(Data records begins)
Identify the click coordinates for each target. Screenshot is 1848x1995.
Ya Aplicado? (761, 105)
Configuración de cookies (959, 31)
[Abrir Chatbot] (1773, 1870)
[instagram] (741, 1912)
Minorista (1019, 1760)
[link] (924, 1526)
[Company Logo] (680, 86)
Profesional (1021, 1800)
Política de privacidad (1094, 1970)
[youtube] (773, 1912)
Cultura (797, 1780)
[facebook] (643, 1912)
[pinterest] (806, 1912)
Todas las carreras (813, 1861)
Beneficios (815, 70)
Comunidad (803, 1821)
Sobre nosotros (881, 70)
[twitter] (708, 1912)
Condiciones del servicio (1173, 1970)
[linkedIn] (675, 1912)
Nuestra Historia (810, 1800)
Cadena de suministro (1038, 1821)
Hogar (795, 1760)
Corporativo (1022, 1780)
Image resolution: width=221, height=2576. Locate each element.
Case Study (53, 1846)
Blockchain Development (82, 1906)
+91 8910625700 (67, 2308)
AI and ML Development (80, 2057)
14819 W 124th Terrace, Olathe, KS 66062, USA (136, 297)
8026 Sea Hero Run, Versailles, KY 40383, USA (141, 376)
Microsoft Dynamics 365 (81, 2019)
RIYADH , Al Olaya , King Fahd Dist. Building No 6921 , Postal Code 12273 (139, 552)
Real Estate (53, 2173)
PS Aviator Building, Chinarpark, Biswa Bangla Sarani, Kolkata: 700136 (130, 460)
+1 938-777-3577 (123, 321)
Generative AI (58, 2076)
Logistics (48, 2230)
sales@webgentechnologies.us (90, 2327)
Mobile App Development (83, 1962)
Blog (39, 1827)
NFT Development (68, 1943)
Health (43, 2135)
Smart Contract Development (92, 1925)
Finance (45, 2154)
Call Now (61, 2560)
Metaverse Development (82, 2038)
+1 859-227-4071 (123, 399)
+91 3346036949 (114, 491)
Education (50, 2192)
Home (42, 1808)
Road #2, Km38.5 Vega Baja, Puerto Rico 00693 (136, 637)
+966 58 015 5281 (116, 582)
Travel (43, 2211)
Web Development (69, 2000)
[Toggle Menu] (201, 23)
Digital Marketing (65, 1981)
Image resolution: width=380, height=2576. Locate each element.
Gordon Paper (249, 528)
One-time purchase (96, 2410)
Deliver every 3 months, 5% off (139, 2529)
(Data records ends)
Prompt:
Would you mind copying all of the records exactly?

Problem solution:
Identify the click coordinates for each target. Screenshot is 1848x1995.
Ya Aplicado? (761, 105)
Configuración de cookies (959, 31)
[Abrir Chatbot] (1773, 1870)
[instagram] (741, 1912)
Minorista (1019, 1760)
[link] (924, 1526)
[Company Logo] (680, 86)
Profesional (1021, 1800)
Política de privacidad (1094, 1970)
[youtube] (773, 1912)
Cultura (797, 1780)
[facebook] (643, 1912)
[pinterest] (806, 1912)
Todas las carreras (813, 1861)
Beneficios (815, 70)
Comunidad (803, 1821)
Sobre nosotros (881, 70)
[twitter] (708, 1912)
Condiciones del servicio (1173, 1970)
[linkedIn] (675, 1912)
Nuestra Historia (810, 1800)
Cadena de suministro (1038, 1821)
Hogar (795, 1760)
Corporativo (1022, 1780)
Image resolution: width=221, height=2576. Locate each element.
Case Study (53, 1846)
Blockchain Development (82, 1906)
+91 8910625700 (67, 2308)
AI and ML Development (80, 2057)
14819 W 124th Terrace, Olathe, KS 66062, USA (136, 297)
8026 Sea Hero Run, Versailles, KY 40383, USA (141, 376)
Microsoft Dynamics 365 (81, 2019)
RIYADH , Al Olaya , King Fahd Dist. Building No 6921 , Postal Code 12273 (139, 552)
Real Estate (53, 2173)
PS Aviator Building, Chinarpark, Biswa Bangla Sarani, Kolkata: 700136 (130, 460)
+1 938-777-3577 (123, 321)
Generative AI (58, 2076)
Logistics (48, 2230)
sales@webgentechnologies.us (90, 2327)
Mobile App Development (83, 1962)
Blog (39, 1827)
NFT Development (68, 1943)
Health (43, 2135)
Smart Contract Development (92, 1925)
Finance (45, 2154)
Call Now (61, 2560)
Metaverse Development (82, 2038)
+1 859-227-4071 (123, 399)
+91 3346036949 (114, 491)
Education (50, 2192)
Home (42, 1808)
Road #2, Km38.5 Vega Baja, Puerto Rico 00693 (136, 637)
+966 58 015 5281 (116, 582)
Travel (43, 2211)
Web Development (69, 2000)
[Toggle Menu] (201, 23)
Digital Marketing (65, 1981)
Image resolution: width=380, height=2576. Locate each element.
Gordon Paper (249, 528)
One-time purchase (96, 2410)
Deliver every 3 months, 5% off (139, 2529)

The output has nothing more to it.